### Extract

Kimberly K. Smith. African American Environmental Thought: Foundations. Lawrence: University Press of Kansas, 2007. xii + 257 pp. $29.95 (cloth), ISBN 978-0-7006-1516-2.
Reviewed by Fred MacVaugh (Department of English, University of Nebraska at Omaha Slavery)
Published on H-Environment (December, 2007)
Racism, and Environmental Thought: Recognizing and Recovering a Long Overlooked Legacy
On January 22, 2001, the New Yorker published "Sowers and Reapers: The Unquiet World of a Flower Bed" by the African American author and gardener Jamaica Kincaid. Her essay openly challenged the American practice of preserving colonial and other gardens as monuments, memorials, and sanctuaries. More to the point, Kincaid, in general, challenged the conventional meaning of gardens. In particular, she argued that Middleton Place in South Carolina did not represent for African Americans what it represented for white Americans--a place of solitude and solemn reflection. Instead, because its world famous gardens had been built and maintained by enslaved Africans, Middleton Place and other similarly preserved gardens signified slavery, oppression, and inequality for black Americans. Although Kimberly K. Smith's African American Environmental Thought never mentions Kincaid's essay, the monograph, which Smith began working on in 2001, is one of only a recent few (and the first book-length work by a single author) to explore the subject Kincaid so powerfully brought to public attention: slavery's legacy in creating for African Americans an entirely different relationship to the land and environment than exists for white Americans, particularly elite whites. The effects of this legacy, Smith claims, are still very much in evidence today in the African American community's absence from widespread participation in environmental preservation efforts and the environmental justice movement.

######

(Challenge 1)
Translate this sentence from the review into Spanish: "Her essay openly challenged the American practice of preserving colonial and other gardens as monuments, memorials, and sanctuaries."
(Challenge 2)
Write the next part of the review of African American Environmental Thought, starting right after its last sentence.
The records have nothing to do with this.

### Data records

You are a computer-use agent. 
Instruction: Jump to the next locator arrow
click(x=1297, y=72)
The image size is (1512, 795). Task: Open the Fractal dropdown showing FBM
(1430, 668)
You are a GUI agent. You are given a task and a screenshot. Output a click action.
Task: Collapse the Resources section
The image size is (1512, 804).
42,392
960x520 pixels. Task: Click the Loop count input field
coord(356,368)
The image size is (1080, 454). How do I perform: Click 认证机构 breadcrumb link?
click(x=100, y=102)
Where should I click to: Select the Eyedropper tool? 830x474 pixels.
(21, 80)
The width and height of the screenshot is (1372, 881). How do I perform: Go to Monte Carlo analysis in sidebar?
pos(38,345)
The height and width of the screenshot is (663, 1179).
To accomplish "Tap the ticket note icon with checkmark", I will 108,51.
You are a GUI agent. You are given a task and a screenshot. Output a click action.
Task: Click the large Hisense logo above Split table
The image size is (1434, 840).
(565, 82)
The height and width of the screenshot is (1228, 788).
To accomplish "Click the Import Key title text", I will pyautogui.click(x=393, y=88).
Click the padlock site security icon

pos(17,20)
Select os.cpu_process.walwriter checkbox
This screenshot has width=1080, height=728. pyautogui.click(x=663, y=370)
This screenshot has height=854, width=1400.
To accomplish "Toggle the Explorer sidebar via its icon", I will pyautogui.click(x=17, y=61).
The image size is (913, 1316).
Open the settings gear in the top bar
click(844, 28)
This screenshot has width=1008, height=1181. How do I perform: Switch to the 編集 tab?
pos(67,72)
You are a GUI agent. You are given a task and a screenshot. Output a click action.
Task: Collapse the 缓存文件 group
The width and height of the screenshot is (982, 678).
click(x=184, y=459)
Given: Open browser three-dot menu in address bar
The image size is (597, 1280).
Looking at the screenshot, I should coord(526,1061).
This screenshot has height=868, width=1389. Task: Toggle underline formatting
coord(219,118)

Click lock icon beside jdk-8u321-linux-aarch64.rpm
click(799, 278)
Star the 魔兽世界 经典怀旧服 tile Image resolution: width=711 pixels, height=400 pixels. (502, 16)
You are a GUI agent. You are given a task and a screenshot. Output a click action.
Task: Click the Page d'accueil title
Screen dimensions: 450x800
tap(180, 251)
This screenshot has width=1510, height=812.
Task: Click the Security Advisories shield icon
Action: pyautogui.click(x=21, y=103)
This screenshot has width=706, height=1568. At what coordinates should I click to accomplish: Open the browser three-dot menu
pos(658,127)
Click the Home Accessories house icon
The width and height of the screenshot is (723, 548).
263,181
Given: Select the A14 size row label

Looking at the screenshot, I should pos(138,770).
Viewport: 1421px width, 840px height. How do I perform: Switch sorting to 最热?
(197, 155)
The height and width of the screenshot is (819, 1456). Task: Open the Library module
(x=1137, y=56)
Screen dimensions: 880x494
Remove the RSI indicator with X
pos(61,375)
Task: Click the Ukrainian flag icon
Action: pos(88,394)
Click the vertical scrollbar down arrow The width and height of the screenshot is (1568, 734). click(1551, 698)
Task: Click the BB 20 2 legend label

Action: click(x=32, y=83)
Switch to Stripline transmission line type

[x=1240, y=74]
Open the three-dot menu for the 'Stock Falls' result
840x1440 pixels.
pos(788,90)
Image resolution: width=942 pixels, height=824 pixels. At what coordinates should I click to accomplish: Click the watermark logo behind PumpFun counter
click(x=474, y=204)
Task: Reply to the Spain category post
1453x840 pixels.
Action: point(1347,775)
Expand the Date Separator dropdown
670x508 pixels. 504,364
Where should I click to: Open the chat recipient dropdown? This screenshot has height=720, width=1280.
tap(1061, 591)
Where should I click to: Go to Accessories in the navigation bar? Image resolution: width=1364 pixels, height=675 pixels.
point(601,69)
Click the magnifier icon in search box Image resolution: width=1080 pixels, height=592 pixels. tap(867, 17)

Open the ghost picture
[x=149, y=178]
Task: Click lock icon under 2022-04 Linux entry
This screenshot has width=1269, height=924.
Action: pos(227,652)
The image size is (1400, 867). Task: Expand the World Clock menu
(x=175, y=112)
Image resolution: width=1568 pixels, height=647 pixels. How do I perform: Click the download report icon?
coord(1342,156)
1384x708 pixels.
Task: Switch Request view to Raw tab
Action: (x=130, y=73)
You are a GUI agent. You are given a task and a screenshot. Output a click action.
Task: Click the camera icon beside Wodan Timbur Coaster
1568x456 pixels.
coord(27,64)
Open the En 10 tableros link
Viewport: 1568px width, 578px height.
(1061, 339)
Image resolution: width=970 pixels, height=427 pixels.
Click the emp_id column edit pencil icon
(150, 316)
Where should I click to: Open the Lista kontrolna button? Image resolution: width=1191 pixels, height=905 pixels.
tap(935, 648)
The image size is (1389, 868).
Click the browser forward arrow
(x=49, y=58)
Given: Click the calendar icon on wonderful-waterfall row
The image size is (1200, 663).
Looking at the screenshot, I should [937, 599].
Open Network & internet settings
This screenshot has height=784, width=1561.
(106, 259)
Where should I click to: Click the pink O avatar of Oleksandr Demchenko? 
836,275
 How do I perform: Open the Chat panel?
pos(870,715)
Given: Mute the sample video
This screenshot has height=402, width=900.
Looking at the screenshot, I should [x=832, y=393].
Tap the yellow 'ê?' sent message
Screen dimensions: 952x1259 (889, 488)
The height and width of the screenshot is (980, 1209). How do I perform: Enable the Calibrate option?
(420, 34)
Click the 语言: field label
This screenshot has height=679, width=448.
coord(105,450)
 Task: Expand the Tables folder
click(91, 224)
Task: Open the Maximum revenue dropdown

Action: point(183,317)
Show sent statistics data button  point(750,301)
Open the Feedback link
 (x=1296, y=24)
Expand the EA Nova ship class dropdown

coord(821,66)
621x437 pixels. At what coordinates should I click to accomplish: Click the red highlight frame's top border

######

(Task output 1)
Su ensayo cuestionó abiertamente la práctica estadounidense de preservar jardines coloniales y de otro tipo como monumentos, memoriales y santuarios.

(Task output 2)
Smith's objective is ambitious--far too ambitious, she admits, for more than a "general overview" (p. 192)--namely, to uncover the origins or "ideological roots" and subsequent manifestations of African American environmental thought "as they evolved from the abolition movement through the Harlem Renaissance period" (p. 3). Smith argues that "natural beauty" and other environmental themes were not uncommon in black discourse, but that black writers tended to discuss natural beauty in the context of home and garden rather than wilderness like the elite white Americans who shaped the conservation, preservation, and urban reform movements (p. 91). Smith insists further that the rich tradition of environmental thought produced by African American theorists and writers is local (that is, related to African Americans' desire to own their own land) and tied to civil rights (that is, related to their struggle for equality). That tradition "developed primarily in response to two problems": slavery and racial oppression that "put black Americans into a conflicted relationship to the land--by coercing their labor, restricting their ability to own land, and impairing their ability to interpret the landscape"; and "scientific racism ... that insisted blacks, as a race, had virtually no capacity for free creative action" (pp. 7-8). In African American Environmental Thought, Smith analyzes the origins and effects of these two particular "problems."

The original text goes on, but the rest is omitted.